Наконец они распрощались. Глядя в спину задержавшего нас субъекта, я все же обратил внимание на его сутулые плечи и нос, длинный, как птичий клюв. Стоило с этой серой цаплей время терять! На лифте он не поехал, а пошел, точнее, мелкими шажками, словно трясогузка какая-то, побежал вверх по широкой лестнице. В памяти у меня застыл кадр – голубовато-серая фигурка, торопясь, взбирается вверх по красному ковру. А спрашивать, кто это был и о чем они трепались, я и не собирался. Какое мне дело до случайных встреч и всякой болтовни, когда совершается нечто историческое, и с минуты на минуту будут подавать на старт!
«Рокфеллер интересные вещи рассказывал», – заметил Рой, как только мы сели в машину и рванули на ипподром.
О том, что мог бы тогда своими ушами услышать, я прочитал спустя много лет у того же Рокфеллера в мемуарах.

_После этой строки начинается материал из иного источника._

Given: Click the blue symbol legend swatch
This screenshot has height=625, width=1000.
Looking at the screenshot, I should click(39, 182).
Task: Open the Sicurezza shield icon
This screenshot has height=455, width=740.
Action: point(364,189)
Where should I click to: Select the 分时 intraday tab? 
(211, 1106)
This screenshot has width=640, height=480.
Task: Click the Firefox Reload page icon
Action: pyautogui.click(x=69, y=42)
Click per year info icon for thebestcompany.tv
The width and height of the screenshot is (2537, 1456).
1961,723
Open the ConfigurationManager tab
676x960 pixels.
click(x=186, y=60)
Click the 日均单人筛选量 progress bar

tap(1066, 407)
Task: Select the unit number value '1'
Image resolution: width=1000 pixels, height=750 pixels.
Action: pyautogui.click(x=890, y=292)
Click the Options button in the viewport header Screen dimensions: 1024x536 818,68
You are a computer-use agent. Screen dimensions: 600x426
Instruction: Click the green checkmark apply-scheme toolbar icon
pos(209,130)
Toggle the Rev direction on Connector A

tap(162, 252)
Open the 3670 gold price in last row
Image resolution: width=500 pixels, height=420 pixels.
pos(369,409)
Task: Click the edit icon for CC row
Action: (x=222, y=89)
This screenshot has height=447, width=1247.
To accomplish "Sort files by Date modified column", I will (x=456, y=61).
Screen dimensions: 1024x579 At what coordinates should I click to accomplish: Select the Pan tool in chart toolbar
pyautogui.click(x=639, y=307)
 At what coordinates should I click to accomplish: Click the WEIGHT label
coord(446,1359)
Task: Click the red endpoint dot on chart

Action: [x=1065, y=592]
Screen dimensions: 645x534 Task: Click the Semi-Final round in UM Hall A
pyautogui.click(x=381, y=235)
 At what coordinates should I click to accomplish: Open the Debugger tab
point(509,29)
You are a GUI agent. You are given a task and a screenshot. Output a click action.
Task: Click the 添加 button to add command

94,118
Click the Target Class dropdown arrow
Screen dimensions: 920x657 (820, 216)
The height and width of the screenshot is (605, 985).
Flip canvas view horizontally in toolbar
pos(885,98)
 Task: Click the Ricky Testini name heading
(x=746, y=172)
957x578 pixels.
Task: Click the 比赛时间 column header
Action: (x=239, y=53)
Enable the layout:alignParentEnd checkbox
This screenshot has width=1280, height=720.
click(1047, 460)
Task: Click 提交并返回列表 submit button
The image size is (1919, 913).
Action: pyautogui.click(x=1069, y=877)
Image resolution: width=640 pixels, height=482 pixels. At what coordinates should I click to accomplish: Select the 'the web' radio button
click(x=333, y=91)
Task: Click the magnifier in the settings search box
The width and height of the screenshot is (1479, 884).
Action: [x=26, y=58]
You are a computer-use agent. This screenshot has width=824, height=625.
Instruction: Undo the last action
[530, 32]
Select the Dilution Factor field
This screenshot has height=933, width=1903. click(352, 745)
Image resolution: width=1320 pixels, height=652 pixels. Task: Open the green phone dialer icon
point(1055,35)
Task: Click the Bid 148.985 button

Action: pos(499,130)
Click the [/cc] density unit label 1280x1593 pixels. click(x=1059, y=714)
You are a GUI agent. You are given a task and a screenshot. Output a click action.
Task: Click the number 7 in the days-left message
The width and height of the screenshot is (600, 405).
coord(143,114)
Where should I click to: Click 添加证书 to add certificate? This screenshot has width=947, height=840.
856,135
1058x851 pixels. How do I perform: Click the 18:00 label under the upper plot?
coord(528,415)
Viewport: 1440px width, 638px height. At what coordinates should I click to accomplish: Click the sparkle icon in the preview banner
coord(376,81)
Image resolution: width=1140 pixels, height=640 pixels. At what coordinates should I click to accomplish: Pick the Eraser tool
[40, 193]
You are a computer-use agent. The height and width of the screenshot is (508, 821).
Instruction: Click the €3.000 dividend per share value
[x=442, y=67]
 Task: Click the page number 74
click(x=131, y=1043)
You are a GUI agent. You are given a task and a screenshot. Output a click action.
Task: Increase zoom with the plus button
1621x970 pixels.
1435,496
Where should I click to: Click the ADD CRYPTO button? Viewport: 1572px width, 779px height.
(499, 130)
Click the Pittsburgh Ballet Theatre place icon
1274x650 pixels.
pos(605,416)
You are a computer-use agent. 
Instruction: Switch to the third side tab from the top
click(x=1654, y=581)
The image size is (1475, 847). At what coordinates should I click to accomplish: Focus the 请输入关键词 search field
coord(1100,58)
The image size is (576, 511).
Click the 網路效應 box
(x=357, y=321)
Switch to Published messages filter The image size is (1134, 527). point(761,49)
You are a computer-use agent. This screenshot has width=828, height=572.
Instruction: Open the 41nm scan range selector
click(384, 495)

В тот неудачный момент, когда попался он нам на пути, в холле гостиницы, он возвращался из Кремля. Об этом по свежим следам он по-свойски и рассказал Рою, а тот, продолжая по дороге на ипподром говорить со мной, упомянул, что Рокфеллер делился с ним впечатлениями о беседе с Хрущевым. Но – оставались считанные минуты до звонка.
Стал бы Рокфеллер при мне откровенничать? Судя по его книге, он не делал из своих намерений секретов, провозгласив своим принципом откровенность. В мемуарах он так и писал, ссылаясь на опыт Ротшильда, что его задача – управлять миром не силой оружия, а денег. Миром необходимо управлять – в этом Рокфеллер был уверен.
Трехсторонняя политика
«Трехсторонняя Комиссия создана для обсуждения под эгидой США общих интересов».
Уже в годы горбачевской перестройки приехал ковбой Джордж – тройку покупать. Мы с ним раньше знакомы не были, но привез он рекомендации, даже от вдовы самого Старика-миротворца у него было поручительство, так что мы с ним сразу стали своими людьми. Приехал он в исторический момент – шла Московская встреча на высшем уровне. Чтобы придать такому событию еще больше значения, Джордж и говорит: «Вот бы вашего с нашим прокатить на уже моей тройке». Антон, кучер могучий, готов хоть сейчас: только держись – земля задрожит! А символики сколько! Сколько символики! Позвонил Джордж в свое Посольство: «Есть богатая идея, Рейгана с Горбачевым прока…» То ли связь прервалась, то ли трубку повесили.
– А что бы ты сказал, – вдруг Джордж спрашивает, – если бы узнал, что Горбачев вам назначен Трехсторонней Комиссией?
Трехстороннюю Комиссию учредил все тот же Дэвид Рокфеллер, сделав это спустя десять лет после того, как встретился он нам, когда мы спешили на ипподром, а он возвращался после разговора с Хрущевым. Джордж даже сослался на книгу, в которой будто бы так и было сказано: «назначен». Книгу он мне прислал, но этот сборник статей о трехсторонности я уже знал, и также знал, что ни слова о Горбачеве там не было и быть не могло – книга вышла за несколько лет до его появления на международной арене. Но случившееся с нами в результате перестройки было результатом успешного проведения той политики, что подробно излагалась в присланной Джорджем книге. Посылая мне книгу, Джордж видимо хотел, чтобы я ознакомился с принципами, которые реализовались с приходом Горбачева к власти.